§ Text segment:
<<<<

IV. THAT SIN LEADS STRAIGHT TO THE DOORWAY OF DEATH. (Proverbs 2:18, Proverbs 2:19.) It leads:
1. To physical death. Vice carries with it a penalty in the body; it robs of health and strength; it enfeebles; it sows seeds of sickness and death. The "graves of lust" are in every cemetery and churchyard in the land.
2. To spiritual death. "None that go unto her return again" as they went. Men come away from every unlawful indulgence other than they go—weaker and worse in soul. Alas for the morrow of incontinence, of whatever kind it be! The soul is injured; its self-respect is slain, its force is lessened; it is on the incline which slopes to death, and one step nearer to the foot of it. "Her house inclineth unto death."
3. To eternal death. They who resort to forbidden pleasure are fast on their way to the final condemnation; they have wandered long leagues from "the paths of life." We conclude with two admonitions:
(1) Keep carefully away from the beginnings of evil. Shun not only the "strange woman's" door, but the evil glance, the doubtful company, the impure book, the meretricious paper.
(2) The way of escape is immediate and total abandonment of sin. Such resolution made at once, seeking God's strength and grace, will permit the wanderer to "return again."—C.
Recompense and retribution
It ought to be enough for us that wisdom is the supremely excellent thing; that the service of God is the one right thing. We should hasten to do that which commends itself to our conscience as that which is obligatory. But God knows that, in our weakness and frailty, we have need of other inducements than a sense of duty; he has, therefore, given us others. He has made wisdom and righteousness to be immeasurably remunerative; he has made folly and sin to be utterly destructive to us. We look at—
I. THE REWARD OF WISDOM. (Proverbs 2:20, Proverbs 2:21.)
1. The man who pursues wisdom, who seeks conformity to the will of the Wise One, will have holy companionship for the path of life. He will walk in the way in which good and righteous men walk. Instead of being "the companion of fools," he will be "the friend of the wise." Those whose hearts are pure, whose minds are stored with heavenly treasure, and whose lives are admirable, will be about him, making his whole path fragrant with the flowers of virtue, rich with the fruits of goodness.

>>>>

§ Given records:
<<<<

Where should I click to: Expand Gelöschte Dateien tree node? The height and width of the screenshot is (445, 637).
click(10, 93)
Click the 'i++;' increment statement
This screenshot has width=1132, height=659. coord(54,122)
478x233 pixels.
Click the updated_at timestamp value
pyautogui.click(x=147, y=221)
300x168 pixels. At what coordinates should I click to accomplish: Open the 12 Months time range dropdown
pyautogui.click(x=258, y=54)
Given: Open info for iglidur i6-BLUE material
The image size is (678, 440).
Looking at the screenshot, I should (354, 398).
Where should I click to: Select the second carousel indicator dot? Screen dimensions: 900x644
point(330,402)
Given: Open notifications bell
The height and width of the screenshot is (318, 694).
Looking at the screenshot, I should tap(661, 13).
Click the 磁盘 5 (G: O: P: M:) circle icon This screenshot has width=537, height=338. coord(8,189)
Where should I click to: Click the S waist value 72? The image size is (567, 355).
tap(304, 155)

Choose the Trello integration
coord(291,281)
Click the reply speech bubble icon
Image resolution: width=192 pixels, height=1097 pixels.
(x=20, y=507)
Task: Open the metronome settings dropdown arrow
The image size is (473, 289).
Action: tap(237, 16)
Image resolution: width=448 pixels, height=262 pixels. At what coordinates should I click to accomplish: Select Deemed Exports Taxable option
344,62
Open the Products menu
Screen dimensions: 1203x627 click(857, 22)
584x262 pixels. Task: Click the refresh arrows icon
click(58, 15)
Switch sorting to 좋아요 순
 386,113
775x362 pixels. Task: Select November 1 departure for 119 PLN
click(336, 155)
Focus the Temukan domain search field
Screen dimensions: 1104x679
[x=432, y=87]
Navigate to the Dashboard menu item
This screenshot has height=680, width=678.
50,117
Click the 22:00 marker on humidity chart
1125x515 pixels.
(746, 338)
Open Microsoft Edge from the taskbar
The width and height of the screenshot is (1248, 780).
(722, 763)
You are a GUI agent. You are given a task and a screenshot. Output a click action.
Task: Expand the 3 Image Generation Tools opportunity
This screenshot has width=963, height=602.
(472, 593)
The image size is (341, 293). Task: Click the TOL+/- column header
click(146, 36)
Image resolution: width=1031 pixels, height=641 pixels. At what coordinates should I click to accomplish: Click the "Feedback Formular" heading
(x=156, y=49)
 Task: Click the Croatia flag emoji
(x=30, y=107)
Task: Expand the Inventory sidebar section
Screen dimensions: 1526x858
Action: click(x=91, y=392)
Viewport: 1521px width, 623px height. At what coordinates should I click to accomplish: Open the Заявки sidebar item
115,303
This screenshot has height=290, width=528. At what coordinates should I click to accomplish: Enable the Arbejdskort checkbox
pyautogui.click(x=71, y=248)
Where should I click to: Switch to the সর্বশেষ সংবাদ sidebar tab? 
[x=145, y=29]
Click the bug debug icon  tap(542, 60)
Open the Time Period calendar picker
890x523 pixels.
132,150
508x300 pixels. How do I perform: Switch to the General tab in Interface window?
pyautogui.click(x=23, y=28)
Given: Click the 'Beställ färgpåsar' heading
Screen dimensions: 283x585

>>>>

§ Problem set:
**A)** In the Proverbs commentary, which verses are cited for the reward of wisdom?
**B)** List every thing the Proverbs commentary tells the reader to shun in its first admonition.
**C)** Continue the Proverbs commentary from its final sentence.

§ Responses in order:
**A)** Proverbs 2:20 and Proverbs 2:21.

**B)** The "strange woman's" door, the evil glance, the doubtful company, the impure book, and the meretricious paper.

**C)**
2. He will be upheld in personal integrity. Walking in the way of the good, and keeping the paths of the righteous, he himself will be preserved in his integrity, and be set before God's face forever (see Psalms 41:12). His feet will not slip; he will not wander into forbidden ways; he will keep "the King's highway of holiness;" his face will be ever set toward the heavenly Jerusalem.
3. He will dwell in the land of plenty (Proverbs 2:21). To "dwell in the land," to "remain" in the land of promise, was to abide in that country where all things in rich abundance waited for the possession and enjoyment of the people of God (Exodus 3:8). Those who are the children of wisdom now dwell in a region which is full of blessing. If outward prosperity be not always their portion, yet is there provided by God
(1) everything needful for temporal well being;
(2) fulness of spiritual privilege;
(3) the abiding presence and favour of the eternal Father, the unfailing Friend, the Divine Comforter.
II. THE FATE OF FOLLY. (Proverbs 2:22.) Those who were the children of folly in the wilderness period were shut out of the land of promise; they did not enter into rest. The threat of the Holy One to those who had inherited the land was deportation and distance from their inheritance—being "cut off" and "rooted out." The evils which foolish and stubborn souls have now to dread, as the just penalty of their folly and their frowardness, are
(1) exclusion from the "kingdom of God" on earth, and
(2) exile from the kingdom of God in heaven.
Such impenitent and unbelieving ones, by their own folly, cut themselves off from that "eternal life" which begins in a blessed and holy union with the Lord of glory here, and which is consummated and perpetuated in the nearer fellowship and more perfect bliss of heaven.—C.